# Work order
Each line below that holds the word "filter" counts once. Say how many such lines there are, and no more.

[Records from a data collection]
+ + +

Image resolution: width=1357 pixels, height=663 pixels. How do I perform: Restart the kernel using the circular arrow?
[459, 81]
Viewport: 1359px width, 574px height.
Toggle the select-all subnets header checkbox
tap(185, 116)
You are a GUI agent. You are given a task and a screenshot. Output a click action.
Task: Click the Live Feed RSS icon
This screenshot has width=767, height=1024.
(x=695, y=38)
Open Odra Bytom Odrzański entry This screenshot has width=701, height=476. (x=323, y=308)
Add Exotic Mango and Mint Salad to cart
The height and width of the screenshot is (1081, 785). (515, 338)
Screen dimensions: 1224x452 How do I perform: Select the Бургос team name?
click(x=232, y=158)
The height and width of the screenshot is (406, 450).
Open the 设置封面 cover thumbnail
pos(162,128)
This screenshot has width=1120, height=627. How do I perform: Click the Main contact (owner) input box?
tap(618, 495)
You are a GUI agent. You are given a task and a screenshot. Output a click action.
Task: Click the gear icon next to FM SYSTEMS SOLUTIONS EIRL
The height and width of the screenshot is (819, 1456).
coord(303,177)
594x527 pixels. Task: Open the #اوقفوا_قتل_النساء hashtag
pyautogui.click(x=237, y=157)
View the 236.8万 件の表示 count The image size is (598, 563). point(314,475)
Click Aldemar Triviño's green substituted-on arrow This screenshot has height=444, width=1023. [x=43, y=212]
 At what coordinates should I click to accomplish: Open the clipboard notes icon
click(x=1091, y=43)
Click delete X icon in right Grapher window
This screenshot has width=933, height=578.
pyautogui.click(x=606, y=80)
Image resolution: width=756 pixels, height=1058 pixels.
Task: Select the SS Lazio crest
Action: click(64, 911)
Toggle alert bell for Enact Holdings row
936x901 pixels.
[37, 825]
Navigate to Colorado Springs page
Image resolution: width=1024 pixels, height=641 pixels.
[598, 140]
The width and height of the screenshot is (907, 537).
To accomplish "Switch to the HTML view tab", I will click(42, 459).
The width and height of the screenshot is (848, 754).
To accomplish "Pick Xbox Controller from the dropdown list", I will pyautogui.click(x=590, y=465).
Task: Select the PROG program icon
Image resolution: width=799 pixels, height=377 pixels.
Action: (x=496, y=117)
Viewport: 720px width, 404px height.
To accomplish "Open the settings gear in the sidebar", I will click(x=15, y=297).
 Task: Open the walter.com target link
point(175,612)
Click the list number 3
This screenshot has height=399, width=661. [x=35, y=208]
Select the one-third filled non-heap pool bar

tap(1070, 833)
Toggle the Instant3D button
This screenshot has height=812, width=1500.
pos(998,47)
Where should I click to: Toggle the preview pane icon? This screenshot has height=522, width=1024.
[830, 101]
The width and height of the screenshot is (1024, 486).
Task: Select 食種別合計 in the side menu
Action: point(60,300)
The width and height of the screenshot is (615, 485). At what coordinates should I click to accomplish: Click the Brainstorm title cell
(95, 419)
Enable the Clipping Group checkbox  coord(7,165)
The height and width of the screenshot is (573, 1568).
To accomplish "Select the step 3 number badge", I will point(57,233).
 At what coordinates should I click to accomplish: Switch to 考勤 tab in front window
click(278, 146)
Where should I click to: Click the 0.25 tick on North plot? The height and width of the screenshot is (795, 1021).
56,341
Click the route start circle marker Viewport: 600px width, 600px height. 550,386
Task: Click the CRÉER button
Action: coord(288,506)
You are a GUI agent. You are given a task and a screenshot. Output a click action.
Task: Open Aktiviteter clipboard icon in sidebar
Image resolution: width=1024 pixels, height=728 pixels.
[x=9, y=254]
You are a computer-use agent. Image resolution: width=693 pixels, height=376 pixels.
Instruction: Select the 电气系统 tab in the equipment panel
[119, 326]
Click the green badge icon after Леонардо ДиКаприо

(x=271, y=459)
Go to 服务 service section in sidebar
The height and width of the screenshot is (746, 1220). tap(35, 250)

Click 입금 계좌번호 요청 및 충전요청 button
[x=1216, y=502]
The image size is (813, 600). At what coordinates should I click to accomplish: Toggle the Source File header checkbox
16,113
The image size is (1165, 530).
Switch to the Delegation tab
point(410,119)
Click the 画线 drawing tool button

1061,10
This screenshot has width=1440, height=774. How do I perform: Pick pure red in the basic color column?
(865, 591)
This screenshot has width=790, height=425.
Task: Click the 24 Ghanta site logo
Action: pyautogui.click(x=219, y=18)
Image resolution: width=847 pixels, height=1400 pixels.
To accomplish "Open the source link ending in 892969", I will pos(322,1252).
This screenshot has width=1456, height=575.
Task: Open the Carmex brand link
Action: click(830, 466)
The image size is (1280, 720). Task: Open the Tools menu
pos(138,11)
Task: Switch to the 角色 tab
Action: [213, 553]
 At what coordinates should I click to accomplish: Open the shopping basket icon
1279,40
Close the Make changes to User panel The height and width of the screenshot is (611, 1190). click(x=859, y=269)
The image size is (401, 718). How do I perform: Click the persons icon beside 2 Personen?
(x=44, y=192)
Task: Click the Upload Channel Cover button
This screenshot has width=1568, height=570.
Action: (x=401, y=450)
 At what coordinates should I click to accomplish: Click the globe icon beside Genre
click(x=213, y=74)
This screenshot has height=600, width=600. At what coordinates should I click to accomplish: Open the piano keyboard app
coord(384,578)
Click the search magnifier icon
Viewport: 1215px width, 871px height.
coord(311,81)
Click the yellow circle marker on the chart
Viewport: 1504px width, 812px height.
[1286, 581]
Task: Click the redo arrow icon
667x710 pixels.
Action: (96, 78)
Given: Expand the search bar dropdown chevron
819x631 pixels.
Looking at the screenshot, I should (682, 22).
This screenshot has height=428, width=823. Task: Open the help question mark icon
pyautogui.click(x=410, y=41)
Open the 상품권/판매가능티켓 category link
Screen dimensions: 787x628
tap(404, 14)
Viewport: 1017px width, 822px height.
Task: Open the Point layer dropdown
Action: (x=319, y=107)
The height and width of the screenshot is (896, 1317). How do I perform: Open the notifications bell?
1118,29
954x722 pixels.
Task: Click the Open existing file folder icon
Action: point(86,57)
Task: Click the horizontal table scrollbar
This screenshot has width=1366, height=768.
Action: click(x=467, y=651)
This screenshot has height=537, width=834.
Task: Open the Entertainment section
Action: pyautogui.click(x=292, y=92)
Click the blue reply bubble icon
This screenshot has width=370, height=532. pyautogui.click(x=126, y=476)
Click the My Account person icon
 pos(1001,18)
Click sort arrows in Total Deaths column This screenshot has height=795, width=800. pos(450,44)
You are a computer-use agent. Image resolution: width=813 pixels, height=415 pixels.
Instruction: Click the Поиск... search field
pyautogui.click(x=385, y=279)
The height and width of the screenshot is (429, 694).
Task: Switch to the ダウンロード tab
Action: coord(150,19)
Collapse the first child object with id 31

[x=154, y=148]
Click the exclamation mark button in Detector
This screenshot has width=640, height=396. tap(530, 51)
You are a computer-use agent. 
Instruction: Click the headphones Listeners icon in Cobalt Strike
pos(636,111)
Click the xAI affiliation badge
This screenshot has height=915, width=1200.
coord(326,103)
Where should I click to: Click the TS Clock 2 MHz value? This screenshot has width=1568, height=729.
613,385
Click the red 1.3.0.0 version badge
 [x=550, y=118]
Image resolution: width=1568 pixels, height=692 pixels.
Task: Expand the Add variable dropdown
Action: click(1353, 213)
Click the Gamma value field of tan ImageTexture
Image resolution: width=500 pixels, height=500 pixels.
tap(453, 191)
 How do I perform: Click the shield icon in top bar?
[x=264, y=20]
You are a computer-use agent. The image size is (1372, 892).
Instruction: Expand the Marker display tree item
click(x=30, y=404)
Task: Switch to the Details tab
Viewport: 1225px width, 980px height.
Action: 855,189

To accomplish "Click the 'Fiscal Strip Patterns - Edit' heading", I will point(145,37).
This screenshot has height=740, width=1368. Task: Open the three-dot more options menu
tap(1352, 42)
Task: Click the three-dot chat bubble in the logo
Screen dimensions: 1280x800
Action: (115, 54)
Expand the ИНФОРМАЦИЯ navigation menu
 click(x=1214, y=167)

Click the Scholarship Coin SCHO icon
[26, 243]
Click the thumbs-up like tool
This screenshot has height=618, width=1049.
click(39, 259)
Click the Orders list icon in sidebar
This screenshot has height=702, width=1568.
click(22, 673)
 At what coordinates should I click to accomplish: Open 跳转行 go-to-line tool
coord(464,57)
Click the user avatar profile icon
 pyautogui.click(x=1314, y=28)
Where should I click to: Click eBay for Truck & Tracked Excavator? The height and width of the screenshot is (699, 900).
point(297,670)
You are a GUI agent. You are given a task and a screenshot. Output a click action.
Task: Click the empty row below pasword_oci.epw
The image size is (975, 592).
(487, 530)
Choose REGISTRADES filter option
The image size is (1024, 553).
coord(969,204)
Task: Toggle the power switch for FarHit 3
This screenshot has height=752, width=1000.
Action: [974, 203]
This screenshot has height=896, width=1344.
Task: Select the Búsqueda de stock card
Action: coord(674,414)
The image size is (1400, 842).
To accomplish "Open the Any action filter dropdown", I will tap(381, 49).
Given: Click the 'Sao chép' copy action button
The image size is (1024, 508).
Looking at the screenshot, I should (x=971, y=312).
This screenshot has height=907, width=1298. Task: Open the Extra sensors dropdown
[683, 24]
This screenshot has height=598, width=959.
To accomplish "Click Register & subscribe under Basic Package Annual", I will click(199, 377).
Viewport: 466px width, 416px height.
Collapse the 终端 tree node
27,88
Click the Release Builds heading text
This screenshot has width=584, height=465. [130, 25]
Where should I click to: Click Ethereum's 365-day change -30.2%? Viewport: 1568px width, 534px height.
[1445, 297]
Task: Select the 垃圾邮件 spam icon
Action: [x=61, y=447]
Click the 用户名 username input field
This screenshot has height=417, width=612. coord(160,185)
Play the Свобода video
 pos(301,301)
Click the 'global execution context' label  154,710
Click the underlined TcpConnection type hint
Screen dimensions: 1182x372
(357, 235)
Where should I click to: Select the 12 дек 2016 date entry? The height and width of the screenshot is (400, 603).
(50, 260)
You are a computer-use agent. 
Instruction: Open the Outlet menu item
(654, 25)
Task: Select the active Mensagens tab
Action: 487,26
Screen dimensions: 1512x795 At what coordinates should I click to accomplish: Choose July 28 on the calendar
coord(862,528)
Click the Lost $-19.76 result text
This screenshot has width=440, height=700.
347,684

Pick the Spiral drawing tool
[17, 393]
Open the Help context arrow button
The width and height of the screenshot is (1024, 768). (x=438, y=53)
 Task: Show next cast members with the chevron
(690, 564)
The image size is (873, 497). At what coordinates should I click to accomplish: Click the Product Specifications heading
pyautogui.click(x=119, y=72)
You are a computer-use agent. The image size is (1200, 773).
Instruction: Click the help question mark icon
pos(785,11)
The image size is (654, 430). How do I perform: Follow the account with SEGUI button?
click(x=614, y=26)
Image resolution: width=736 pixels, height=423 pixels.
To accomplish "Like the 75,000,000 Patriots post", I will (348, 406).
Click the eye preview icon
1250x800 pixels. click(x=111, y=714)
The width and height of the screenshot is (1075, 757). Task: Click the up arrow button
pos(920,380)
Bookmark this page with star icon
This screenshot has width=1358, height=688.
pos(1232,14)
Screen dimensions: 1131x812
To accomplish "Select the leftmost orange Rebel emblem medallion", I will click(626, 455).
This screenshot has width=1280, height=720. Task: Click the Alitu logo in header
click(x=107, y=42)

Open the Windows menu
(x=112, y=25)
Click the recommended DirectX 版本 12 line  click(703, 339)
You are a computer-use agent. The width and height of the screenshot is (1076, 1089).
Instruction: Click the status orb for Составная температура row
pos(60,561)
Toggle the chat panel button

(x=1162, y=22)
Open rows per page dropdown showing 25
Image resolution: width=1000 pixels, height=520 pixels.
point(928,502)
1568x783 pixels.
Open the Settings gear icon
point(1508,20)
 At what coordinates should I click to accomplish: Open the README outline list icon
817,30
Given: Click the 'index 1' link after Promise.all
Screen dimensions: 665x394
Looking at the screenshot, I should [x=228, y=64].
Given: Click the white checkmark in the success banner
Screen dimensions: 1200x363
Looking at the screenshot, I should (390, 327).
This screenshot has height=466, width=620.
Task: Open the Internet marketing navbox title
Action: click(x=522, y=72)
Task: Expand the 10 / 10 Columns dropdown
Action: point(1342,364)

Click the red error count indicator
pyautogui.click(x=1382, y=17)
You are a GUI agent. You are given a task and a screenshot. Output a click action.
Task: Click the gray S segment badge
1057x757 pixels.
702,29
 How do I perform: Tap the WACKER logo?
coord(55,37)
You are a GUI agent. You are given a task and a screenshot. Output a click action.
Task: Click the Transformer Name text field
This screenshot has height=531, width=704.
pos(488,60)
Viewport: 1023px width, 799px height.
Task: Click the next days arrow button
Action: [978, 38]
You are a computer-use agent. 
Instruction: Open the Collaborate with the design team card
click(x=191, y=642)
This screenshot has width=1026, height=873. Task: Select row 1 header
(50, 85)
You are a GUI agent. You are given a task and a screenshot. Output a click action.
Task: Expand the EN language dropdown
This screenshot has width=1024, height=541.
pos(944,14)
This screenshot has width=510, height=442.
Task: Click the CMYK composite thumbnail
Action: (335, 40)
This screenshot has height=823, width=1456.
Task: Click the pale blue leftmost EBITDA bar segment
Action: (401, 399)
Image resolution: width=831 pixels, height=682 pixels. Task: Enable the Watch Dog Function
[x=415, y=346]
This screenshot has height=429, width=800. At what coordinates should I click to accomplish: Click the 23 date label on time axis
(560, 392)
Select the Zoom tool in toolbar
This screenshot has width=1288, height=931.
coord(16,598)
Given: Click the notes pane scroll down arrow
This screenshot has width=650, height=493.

+ + +

# Answer space
2